维克托?费优多洛夫是个莫斯科人,最后还是没忍住点燃了一支香烟,尽管所有的打火机和火柴都本是应该上交的。他朝天对着天花板喷云吐雾。他四十七岁,是个老烟枪,十二岁就开始抽了,就算是在艰难时期,就算是只能在香烟和食物之间二选一的时候,他也照抽不误。
本杰明将军打了个响指,于是一名部下就跑过去要夺走费优多洛夫的香烟,不过费优多洛夫顾自抽着。他是个身材高大的男人,哪怕是躺在地上,哪怕唯一的武器就是那支香烟。他看起来胜券在握。“你试试看,”他用俄语对士兵说。
小伙子没听懂他在说什么,不知道下一步应该怎么办。他端过枪对准费优多洛夫的腰部,不是很认真的样子。与此同时,他试着稳住自己的手。
“就为这个!”叶葛?莱德贝德说,“你就为了抽烟而杀了我们!”他也是个俄国人,费优多洛夫的朋友。

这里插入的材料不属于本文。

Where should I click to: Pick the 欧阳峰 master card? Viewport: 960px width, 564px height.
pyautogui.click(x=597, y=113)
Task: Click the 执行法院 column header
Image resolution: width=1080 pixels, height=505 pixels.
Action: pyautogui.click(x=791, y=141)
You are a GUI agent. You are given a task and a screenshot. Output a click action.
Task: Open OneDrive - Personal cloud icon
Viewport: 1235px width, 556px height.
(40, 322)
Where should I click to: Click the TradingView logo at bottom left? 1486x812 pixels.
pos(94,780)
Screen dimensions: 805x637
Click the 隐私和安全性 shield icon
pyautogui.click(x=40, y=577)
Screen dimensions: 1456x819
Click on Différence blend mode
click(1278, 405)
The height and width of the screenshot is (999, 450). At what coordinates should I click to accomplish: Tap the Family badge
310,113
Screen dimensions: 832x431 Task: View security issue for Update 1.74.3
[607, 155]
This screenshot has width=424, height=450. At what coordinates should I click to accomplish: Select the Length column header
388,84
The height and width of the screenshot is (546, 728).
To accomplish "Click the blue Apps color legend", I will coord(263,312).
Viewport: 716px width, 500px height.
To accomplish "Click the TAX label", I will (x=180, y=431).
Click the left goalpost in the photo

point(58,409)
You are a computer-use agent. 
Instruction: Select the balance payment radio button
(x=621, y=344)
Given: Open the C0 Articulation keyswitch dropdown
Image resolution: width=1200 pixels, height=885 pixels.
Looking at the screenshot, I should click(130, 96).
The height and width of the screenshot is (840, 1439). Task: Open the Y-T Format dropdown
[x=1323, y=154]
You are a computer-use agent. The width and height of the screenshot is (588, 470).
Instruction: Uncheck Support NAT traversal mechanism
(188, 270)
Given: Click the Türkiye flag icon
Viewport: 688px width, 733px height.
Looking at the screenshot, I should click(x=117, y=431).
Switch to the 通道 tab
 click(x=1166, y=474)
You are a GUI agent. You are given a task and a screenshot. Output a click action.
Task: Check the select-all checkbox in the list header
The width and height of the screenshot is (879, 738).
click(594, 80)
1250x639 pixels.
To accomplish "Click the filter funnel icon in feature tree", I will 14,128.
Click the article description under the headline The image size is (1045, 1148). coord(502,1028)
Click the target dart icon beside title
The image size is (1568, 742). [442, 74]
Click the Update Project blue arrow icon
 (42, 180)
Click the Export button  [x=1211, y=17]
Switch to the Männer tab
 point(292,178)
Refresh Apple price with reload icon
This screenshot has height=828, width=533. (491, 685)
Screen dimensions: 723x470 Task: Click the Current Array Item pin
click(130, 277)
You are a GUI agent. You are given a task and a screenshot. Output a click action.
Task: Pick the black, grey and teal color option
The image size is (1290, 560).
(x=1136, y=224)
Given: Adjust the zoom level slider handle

“我再也受不了了!”一个女人大声叫道,但大家环顾四周却没人知道刚才是谁在说话。
约齐姆?梅斯纳尔离开后过了两小时,本杰明将军把副总统从地上叫起来,让他去开门,把梅斯纳尔喊进来。
难道梅斯纳尔就这么等在门外吗?他脆弱的脸颊看起来比之前晒得更红了。
“一切都好么?”梅斯纳尔用西班牙语对副总统说,仿佛在过去的两个小时里,他一直都站在太阳底下练习语言技能。
“没什么变化,”副总统用英语说。他试着让语气听起来像是经过仔细思考的。他依然有点儿觉得自己是主人。
“你的脸,不错嘛。她干得不错,用……”——他找词儿找了很久——“缝纫,”他终于把话说完。
副总统的手指伸向脸颊,但梅斯纳尔把他的手挡了下来。“不要碰。”他在屋里环视一周。“那个日本人,他还在这里吗?”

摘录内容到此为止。